The ride to Bukoba was very scary. The driver had some problems with his car so he started turning off the motor and the lights while we were driving. And hey, here we are in Africa, it's not like there would be any lights along the streets. At that time I was really worried.

By Kiroyera Tours (www.kiroyeratours.com) I was told that "Mohamed Trans" would be the best company to travel to DAR with. I arrived there on Thursday evening at around 9pm and they told me that the buses were fully booked until Sunday. But the manager on duty was so nice to organise me a ticket for "Air Buffalo Coach". The person in charge there was so nice to also bring me to a cheap hotel just around the corner of the bus stop. As we were leaving at 6am I had to get up at 4.45am. For some reason I was so stupid to start watching some television and reading in my book.

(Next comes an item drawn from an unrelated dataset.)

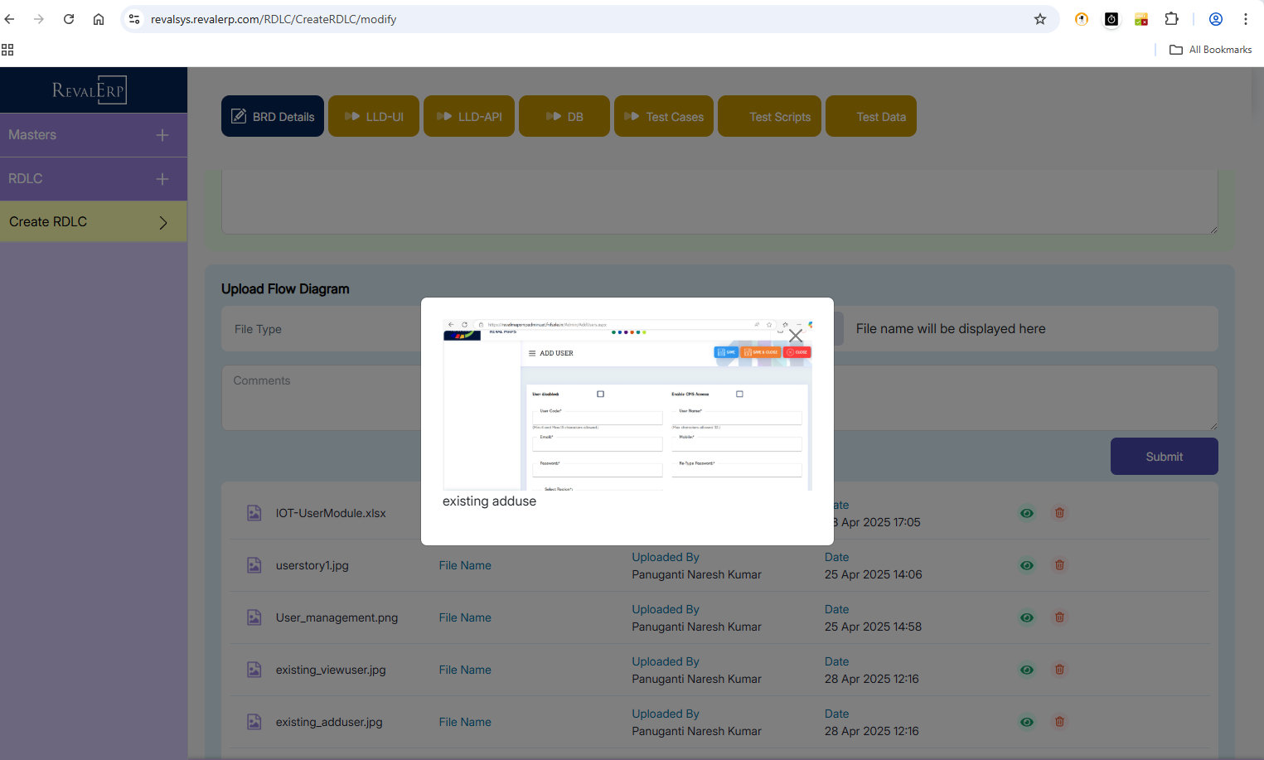The height and width of the screenshot is (760, 1264).
Task: Remove the IOT-UserModule.xlsx file
Action: point(1059,513)
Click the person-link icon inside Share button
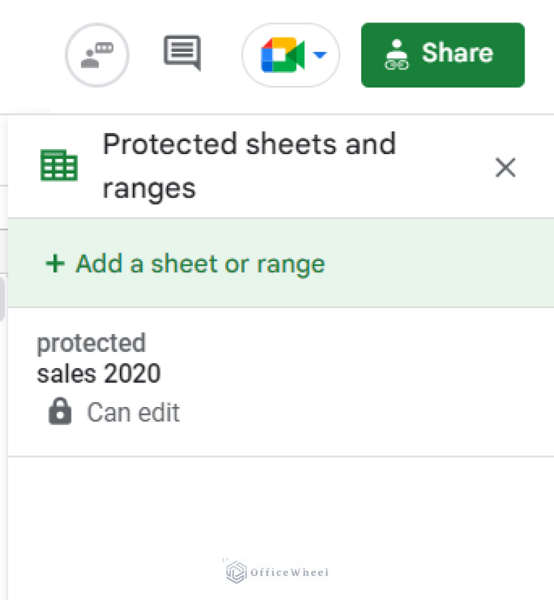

After a short night I got up at 4.45, showered and headed over to the busstop. The guys asked me if I had paid for my luggage, yeah right, you won't get me. As there was no space for the luggage, they just put it into the bus, where during the trip everybody would just stand on it (no, my nice bag :-() "Mohamed Trans" would normally leave at 6am and arrive at 2 or 3 am the following morning. "Air Buffalo Coach" leaves at 6am and should arrive the following day at around 10am. That was the plan but: "Welcome to Africa".

For this time, instead of 28 hours, just make it 50 hours. Before I forget, this is not a normal bustrip, this bustrip ended being a police case. How this all happened? Let me tell you.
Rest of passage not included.